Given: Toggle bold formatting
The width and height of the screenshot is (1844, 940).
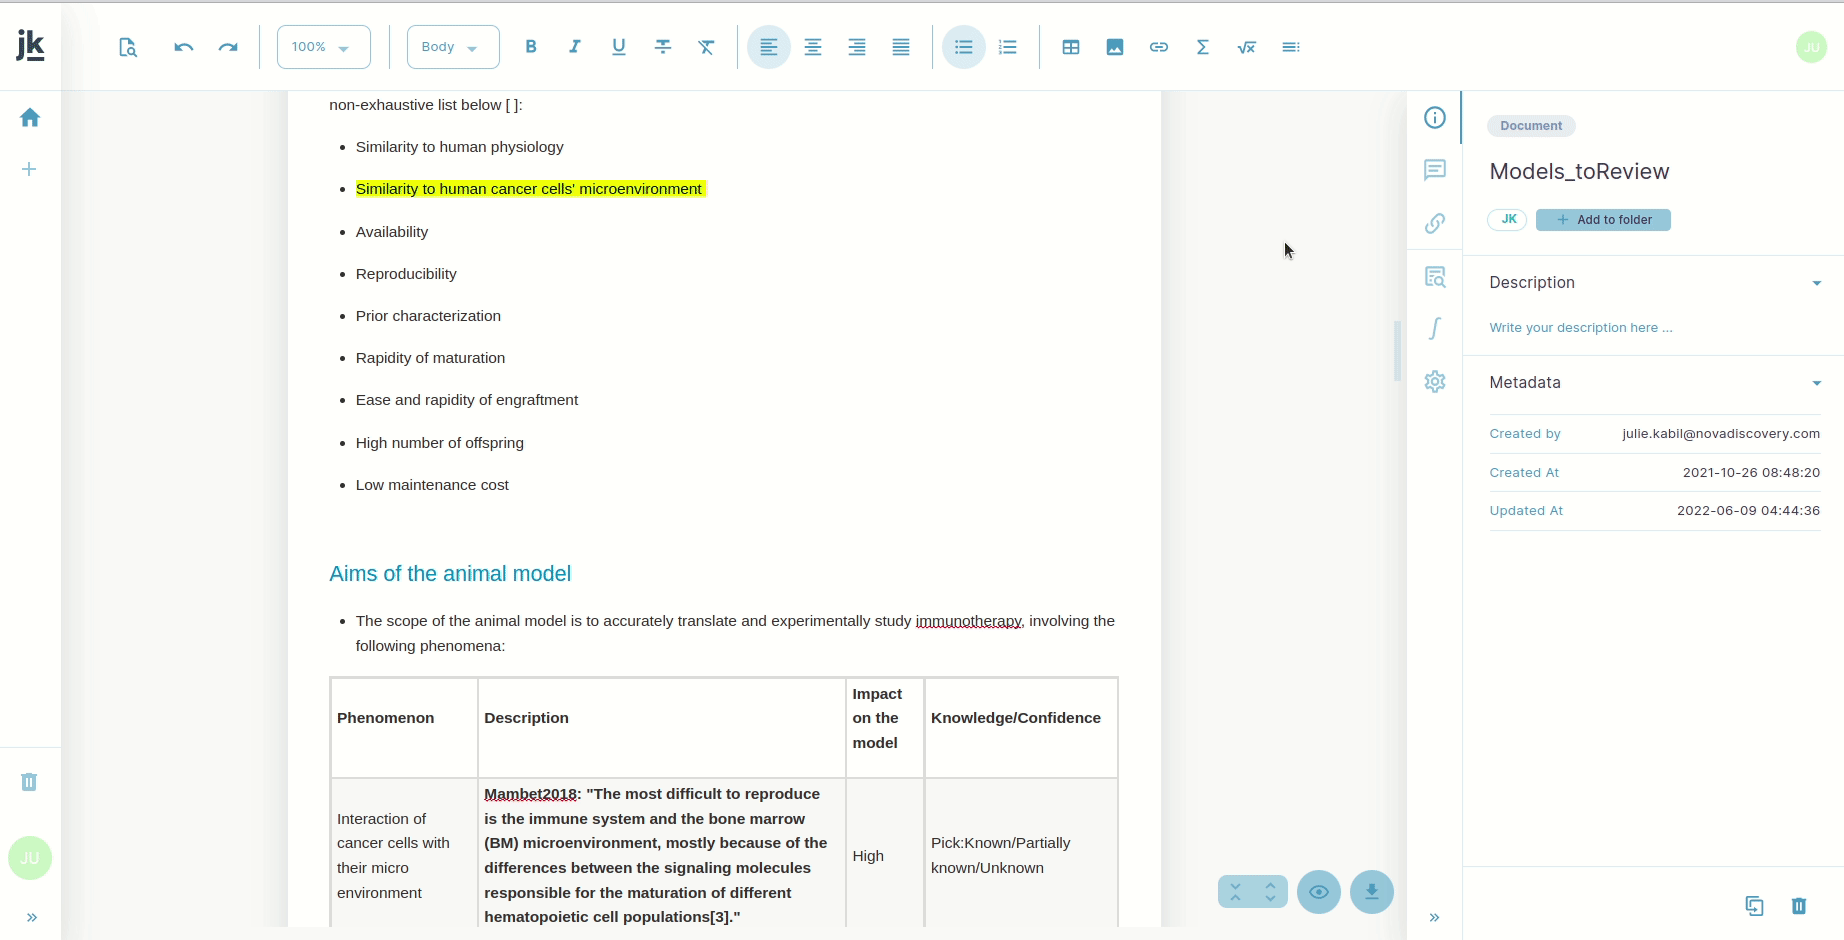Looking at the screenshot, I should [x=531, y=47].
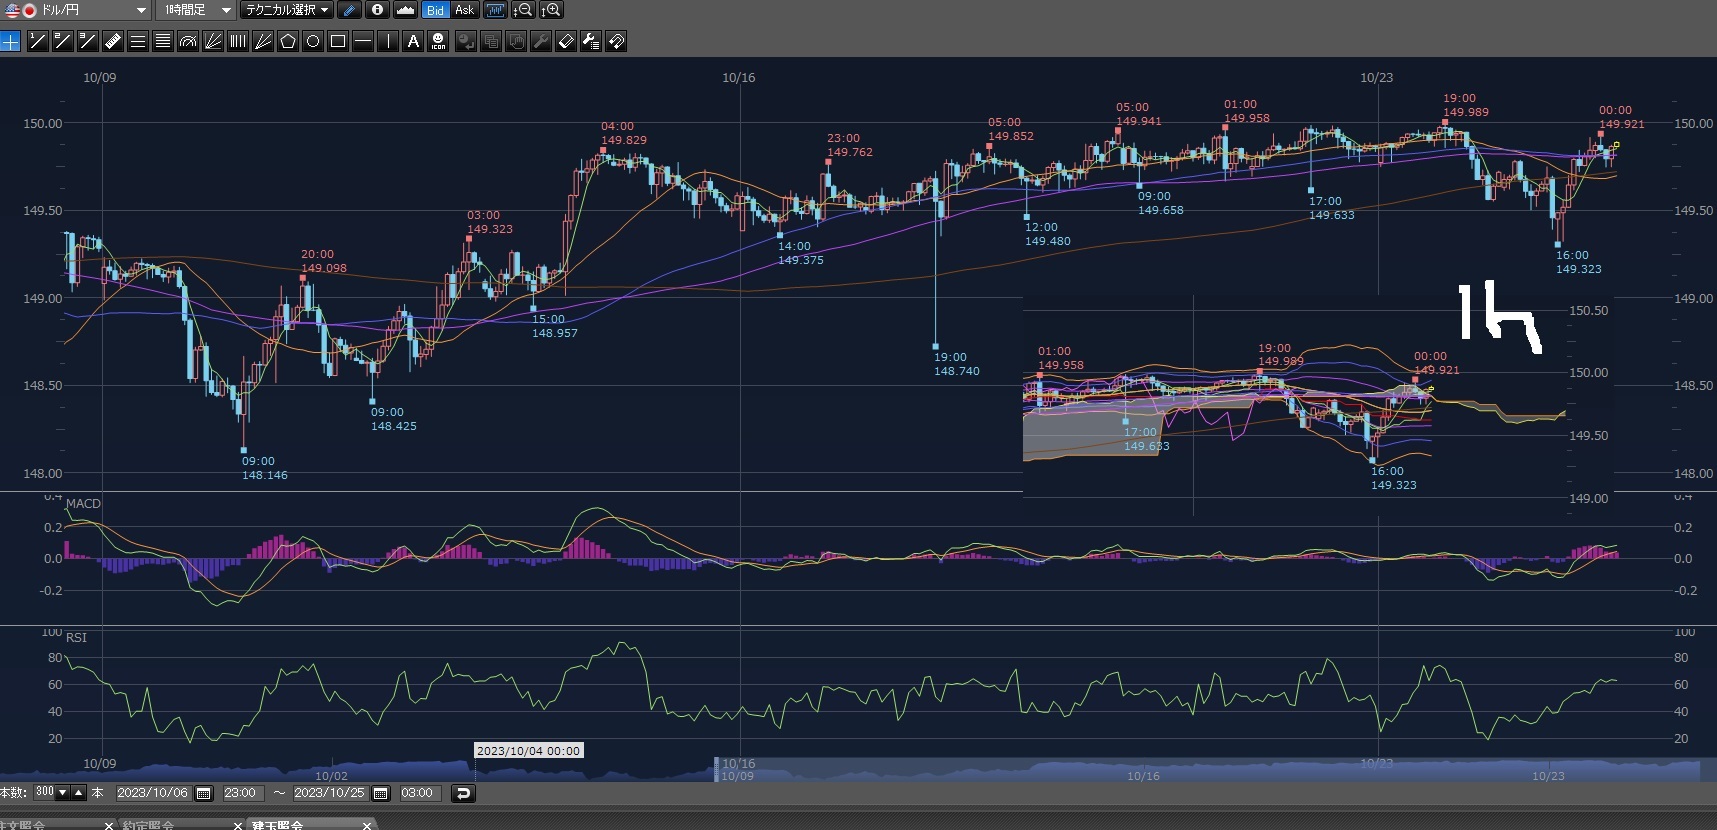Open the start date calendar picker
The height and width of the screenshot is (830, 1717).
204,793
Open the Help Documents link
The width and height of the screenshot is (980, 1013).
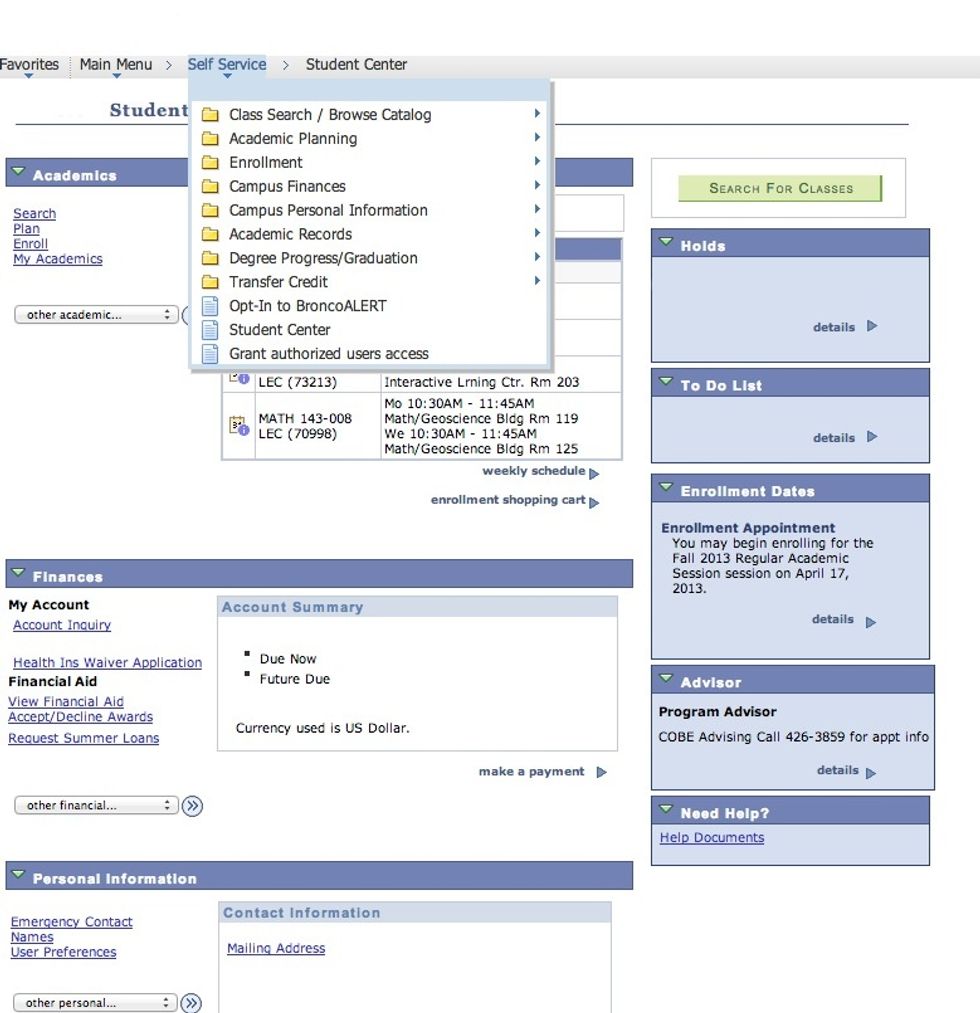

· · · · ·

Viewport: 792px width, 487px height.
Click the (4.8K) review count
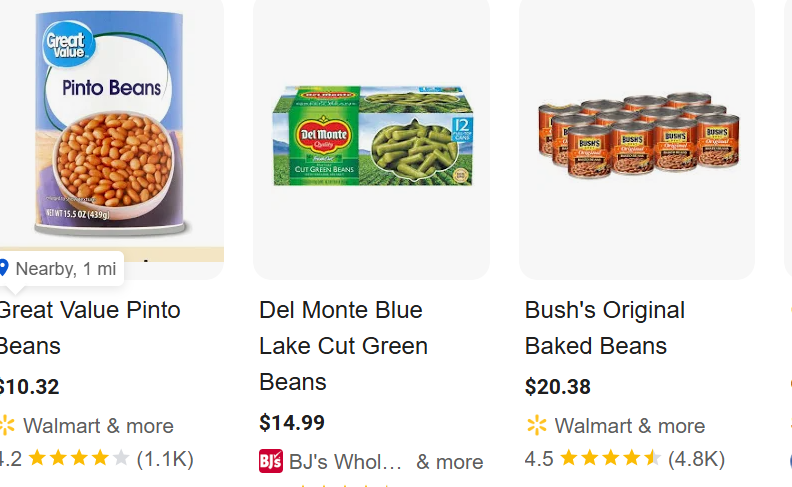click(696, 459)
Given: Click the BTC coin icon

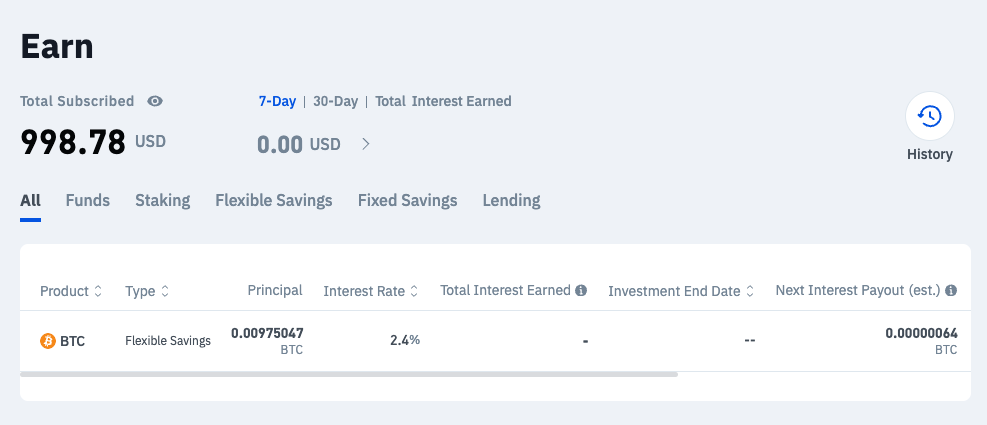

· · · · ·

● **TASK GOAL**
Write out every line from the data above that includes "Given".

● **ANSWER SPACE**
Given: Toggle bold formatting
Given: Click the BTC coin icon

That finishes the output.